I know, I know, I wasn't going to read anything about Harper Lee's new/old book and felt irritated that there were reviews out already. I get my copy of the book tomorrow and was eager to read it fresh, blind.
Then, I went to a kid event yesterday, 89 degrees and seventy percent humidity, but five huge bouncy houses and ten bucks giving unlimited bouncing All Day. While my youngest sweated off face paint and I tried to unglue my soaking pants from my legs, I realized I had left any book at home. So I gave in and read the first section of Go Set A Watchman via The Guardian's website, and commentary from the New York Times, guardian, Wall Street journal and Atlantic.
In comment after online comment, people cried passionately, "I won't read it!" (The equivalent of stamping a sign on their forehead that says "this room is closed and locked forever and then bragging about it.) Me, I don't care if the book is good, bad or indifferent or if it presents characters as different than they are. And, spoiler alert: it appears that it does, particularly with wonderful Atticus. People who use To Kill A Mockingbird as their bible and named their sons after this literary character, (a la King Arthur creating a trend in the name Artie,) would be in for a rude awakening, it seems. They may want to change their kid's names, like Harpo Marx did with his, from Adolf to--yup--Arthur, for obvious reasons.
Others claim To Kill A Mockingbird is so perfect, they are certain Go Set A Watchman couldn't possibly be as wonderful so they aren't going to look, which is akin to saying South Pacific was such an amazingly realized musical, I will never go see The King And I or The Sound Of Music.
I, on the other hand, cannot wait for tomorrow, for so many reasons.
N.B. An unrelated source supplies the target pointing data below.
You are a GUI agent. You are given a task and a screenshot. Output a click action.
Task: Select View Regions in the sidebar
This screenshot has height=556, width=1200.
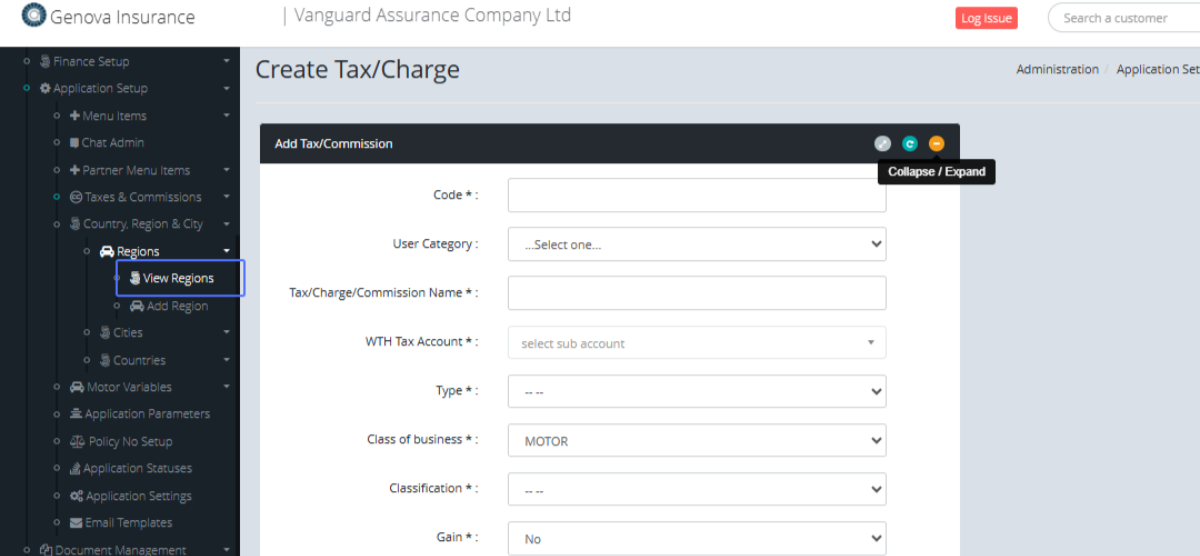click(178, 278)
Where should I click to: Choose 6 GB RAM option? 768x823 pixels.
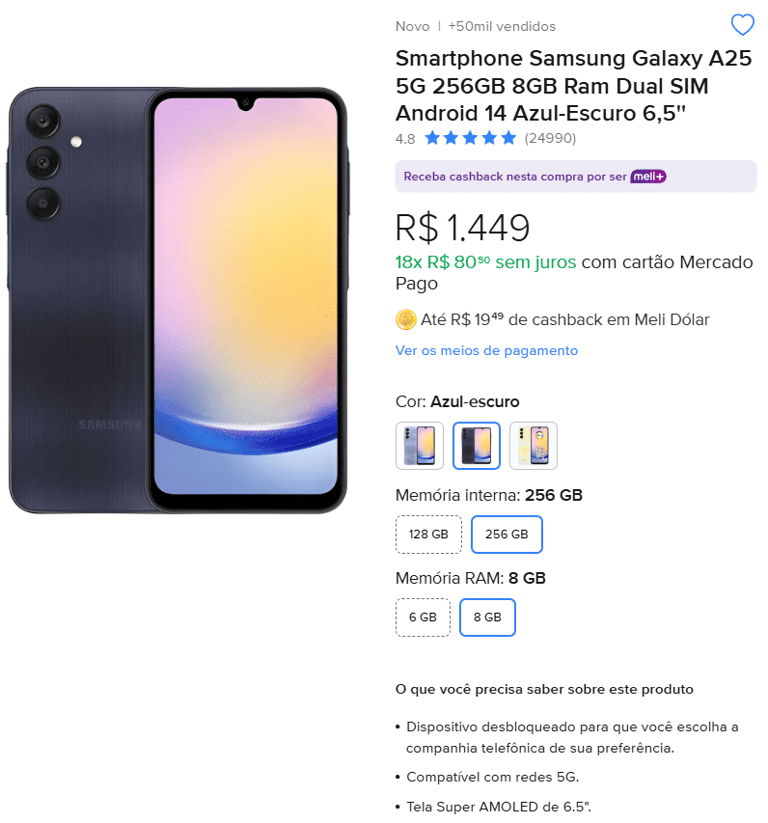click(423, 617)
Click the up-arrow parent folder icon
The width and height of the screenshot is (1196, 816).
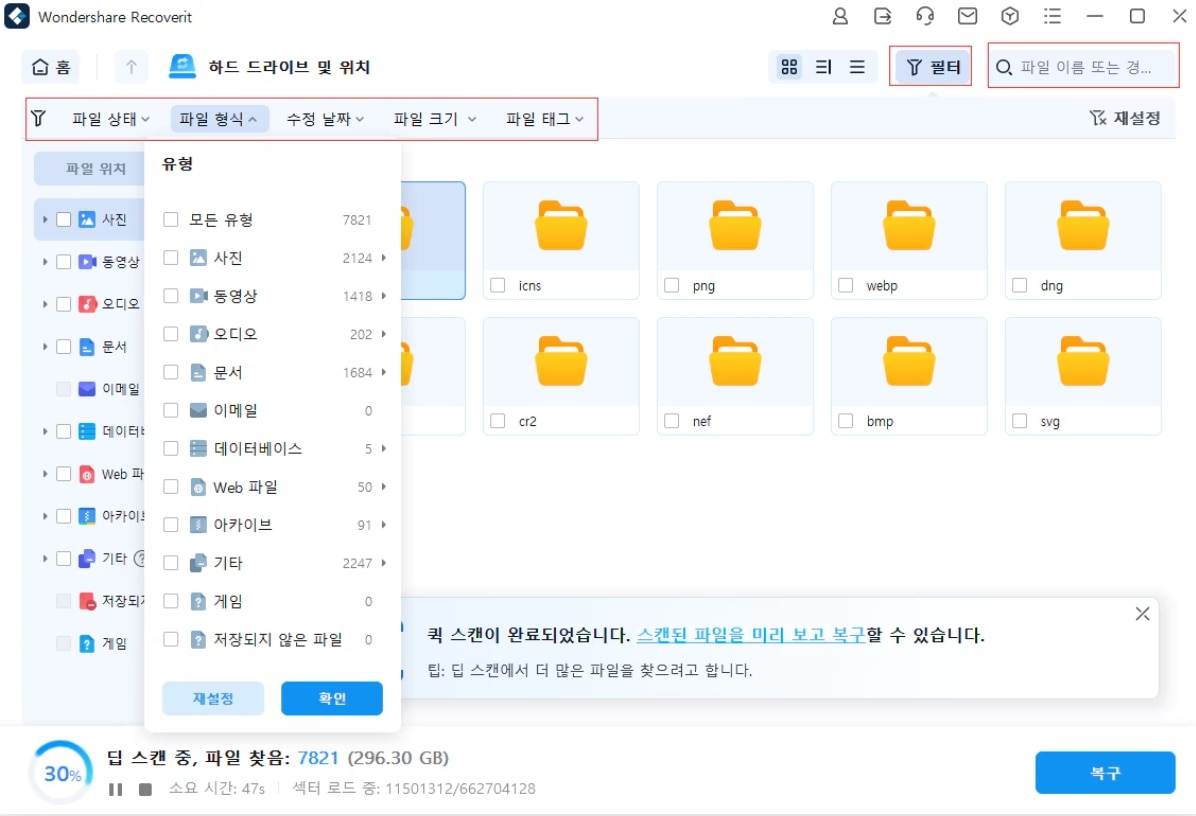(131, 67)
Does this book give insight into
what lead an active, passionate, pugnacious young woman to live a life of isolation, basically cut off from the writing she must have loved? Does it provide any hint about her mother's mental illness (apart from the dead mother of To Kill A Mockingbird fame?) Give us any idea why neither she nor Alice ever married? What other observances did this fiercely observant woman make about the Deep South at a time of tremendous unrest? If she didn't, in this version, do the eighty-seven rewrites necessary for a gripping first chapter, does the rest of the book live up to the best of the writing in To Kill A Mockingbird, with its hilarious, clear-eyed vision of childhood, it's compassionate exploration of mental illness, and its detailed vision of a small town during a routine summer that becomes far from routine?
Most of all, will it be an engrossing read? I could really use an engrossing read through the rest of this heatwave.
One other thought: Harper Lee's father defended a black man in 1919. After that man was acquired and lynched, Amasa never did another trial. So Nelle had to invent his courtroom manner, the details of his reaction, the trial, everything out of whole cloth. That observation was only shaken loose by the idea that Go Set A Watchman showed us a different version of Amasa Lee. I've already gotten insight into Harper Lee's writing process, and I haven't even read it yet. This mind, at least, remains intensely open. Bring it on, Harper Lee. Make it complicated. I'm waiting.
P.s. I always did wonder why those parents didn't name their kids Amasa instead of Atticus. And nobody has named their daughter Nelle.